En el discurso de despedida, Jesús utiliza esta poderosa imagen antropológica para explicar a sus discípulos el misterio de su inminente Pasión y Resurrección. No es una parábola narrativa, sino una comparación existencial sobre la transformación del sufrimiento en gozo.
"La mujer, cuando va a dar a luz, siente tristeza, porque ha llegado su hora".
En el Evangelio de Juan, la "hora" se refiere siempre al momento culminante de la Pasión y Glorificación de Jesús. El dolor del parto es real, intenso e inevitable para que surja la vida. Teológicamente, esto nos enseña que la Cruz no es un accidente, sino el "parto" doloroso de la nueva creación.
"Pero, en cuanto da a luz al niño, ni se acuerda del apuro, por la alegría de que al mundo le ha nacido un hombre".
Lo asombroso no es solo que el dolor cese, sino que es eclipsado totalmente por la alegría de la vida nueva. La Resurrección no es simplemente el fin del dolor de la Cruz, sino una superabundancia de vida que hace que el sufrimiento pasado adquiera un sentido redentor.
Esta imagen resuena con San Pablo, quien dice que "la creación entera gime con dolores de parto" (Romanos 8,22). Los sufrimientos del tiempo presente (de la Iglesia y de cada cristiano) son dolores de parto, no de agonía terminal.

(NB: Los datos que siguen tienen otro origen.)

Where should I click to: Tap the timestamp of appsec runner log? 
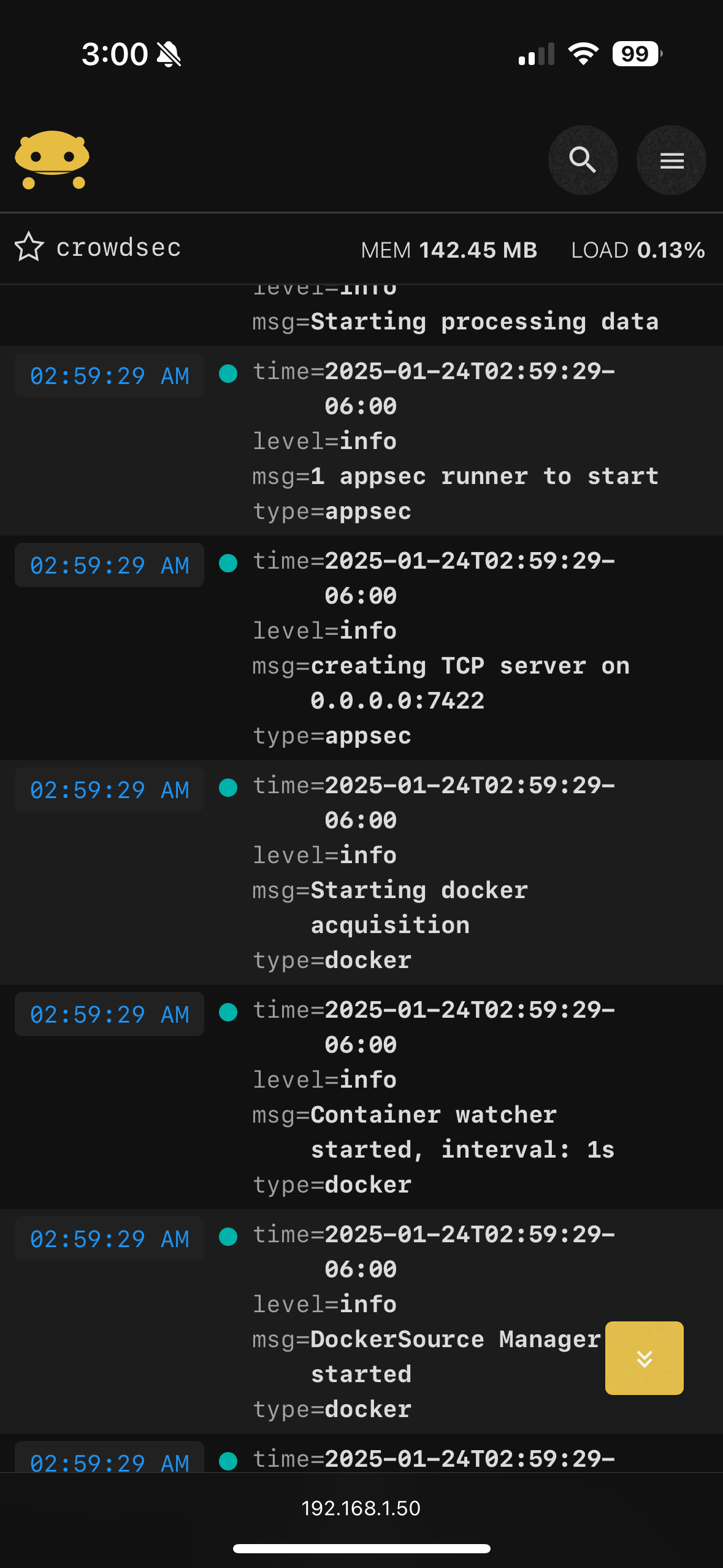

Estamos gestando al "Hombre Nuevo" en nosotros. Las pruebas y tribulaciones son las contracciones necesarias para que Cristo sea formado plenamente en el creyente.
Jesús concluye: "También vosotros estáis tristes ahora, pero volveré a veros y se alegrará vuestro corazón, y nadie os quitará vuestra alegría".
A diferencia de las alegrías mundanas, que son frágiles y pasajeras, la alegría pascual es un don que nadie puede arrebatar, porque está cimentada en la victoria definitiva de Cristo sobre la muerte.
Esta imagen nos invita a mirar nuestros sufrimientos con esperanza. No sufrimos para morir, sino para nacer. En la economía de Dios, el dolor ofrecido con amor es siempre fecundo.